| PROVIDED INFORMATION |
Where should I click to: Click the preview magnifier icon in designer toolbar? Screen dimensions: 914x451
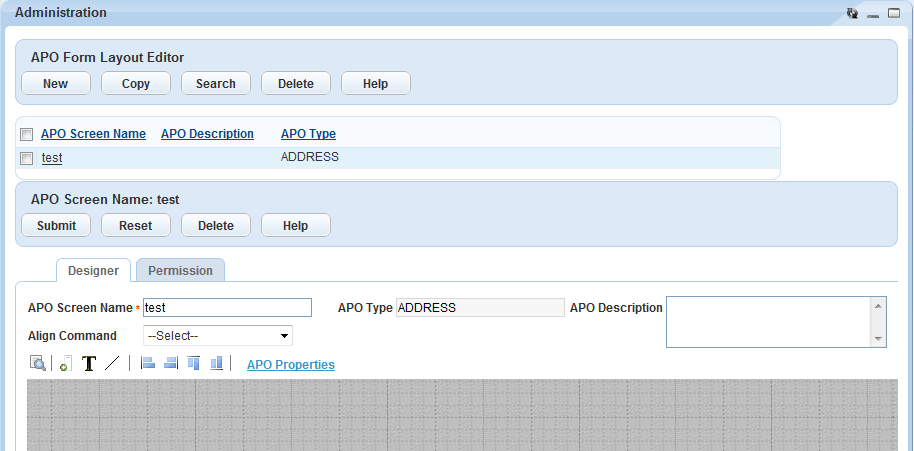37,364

==

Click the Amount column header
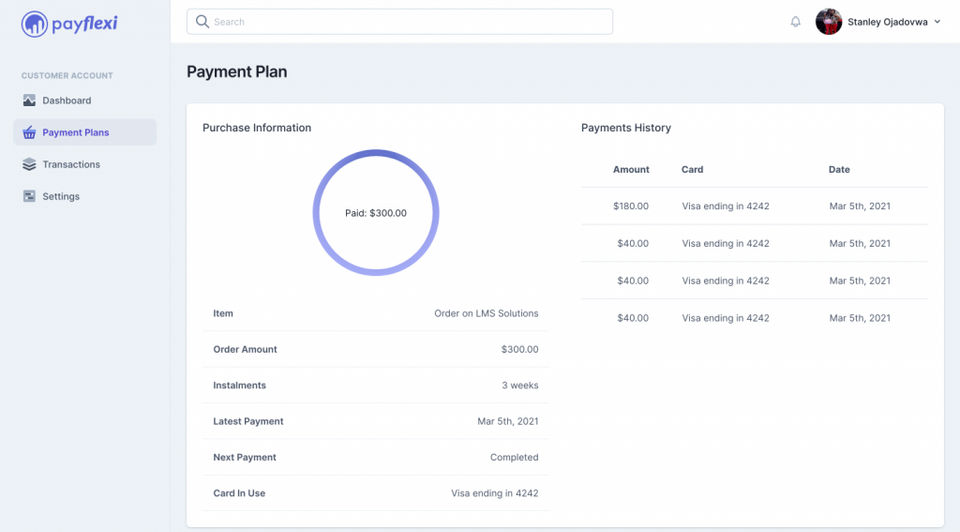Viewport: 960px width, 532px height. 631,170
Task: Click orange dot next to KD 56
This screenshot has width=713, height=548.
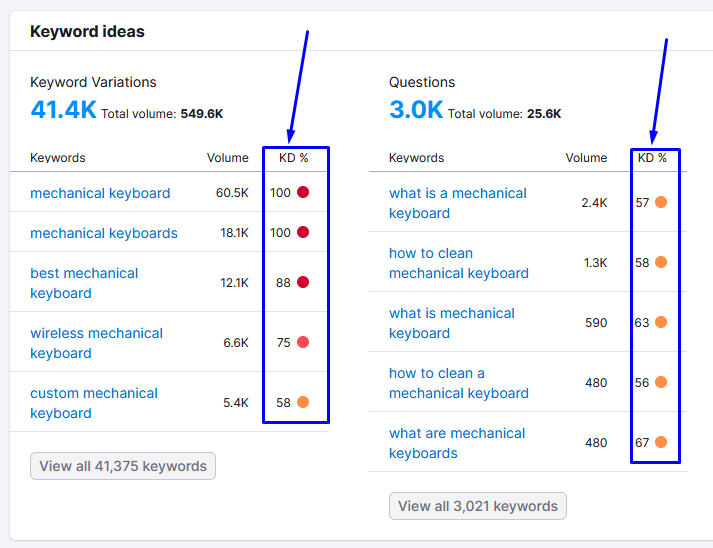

| PROBLEM TO SOLVE |
Turn the stretch of rows that opens with the line containing "Task: Click orange dot next to KD 56" and closes with the line containing "This screenshot has width=713, height=548." into a numbered list, leaving out any blank lines.

| RESPONSE |
1. Task: Click orange dot next to KD 56
2. This screenshot has width=713, height=548.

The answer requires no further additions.